Of course the large panoramic sunroof overhead made for a much more open and airy rear passenger experience, while the LED reading lights overhead can add light at night if those in back want to read. There were no seat heaters in back, a bit of a letdown, but on the positive the rear quarters are finished just as nicely as those up front.
The cargo compartment is nicely finished as well, with high-quality carpeting up the sides of each wall, on the cargo floor, of course, which can be removed to expose a large hidden stowage area, plus on the backsides of the ideally 40/20/40-split rear seatbacks. If you have any intention of using your future SUV for skiing, or any other type of activity that might have you carrying longer cargo down the centre with passengers in back should consider this more flexible cargo configuration. BMW provides 505 litres (17.8 cubic feet) of dedicated gear-toting space behind those seatbacks, and gives you a convenient set of levers to drop them down, resulting in a sizeable 1,550 litres (54.7 cubic feet) of total capacity.
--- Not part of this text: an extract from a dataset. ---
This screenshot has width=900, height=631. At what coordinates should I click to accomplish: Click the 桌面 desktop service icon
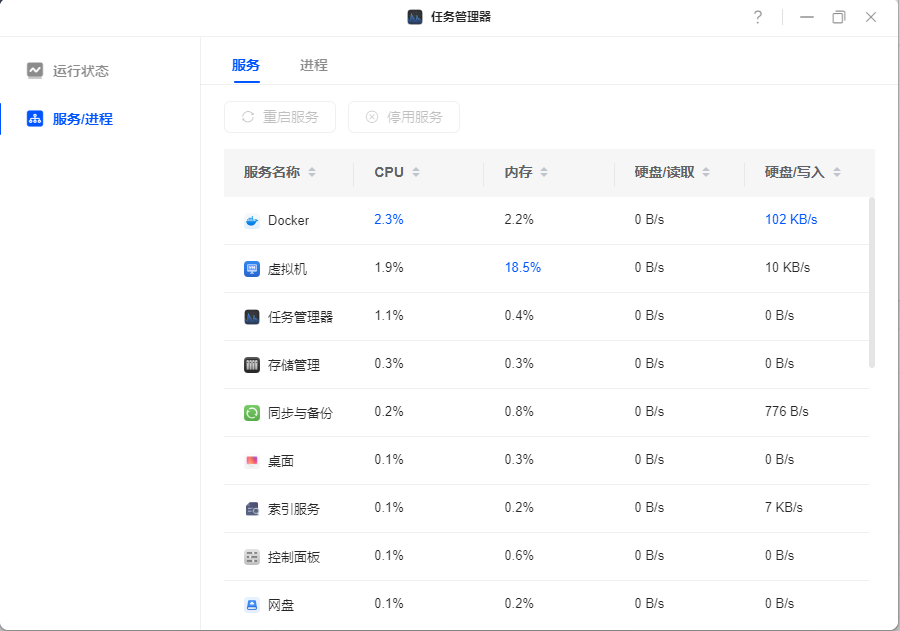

Back in the driver’s seat, the X1’s primary instrument cluster consists of the usual two analogue dials, although they appear as if floating within a colourful digital background, which looks really nice when lit up at night. Of course that background is a multi-information display at centre, plus warning lights, info about the active cruise control and more around the outer edges.
Propped up at the centre leading edge of the sloping dash-top is a beautiful wide high-definition display with fabulous depth of colour and contrast, and stimulating graphics. Unlike most premium rivals that don’t include touchscreens, BMW’s display is fully capacitive, allowing tap, pinch, and swipe capabilities just like a tablet or smartphone. You can also use the traditional iDrive rotating controller and surrounding buttons on the lower console for quick control. It’s an intelligent system, expected from the brand that initiated modern infotainment way back in the early aughts, while all the functions performed flawlessly including the route guidance that got me to my destinations perfectly each time. The upgraded audio system was very good too, and included a power/volume knob and row of quick-access radio presets just below a set of HVAC vents positioned under the display, and just above a comprehensive dual-zone auto climate control interface. Everything is well laid out, adding to the X1’s all-round goodness.
As is always the case, vehicles don’t become number one in their respective classes by accident, which is why anyone contemplating a small luxury SUV should seriously consider BMW’s X1.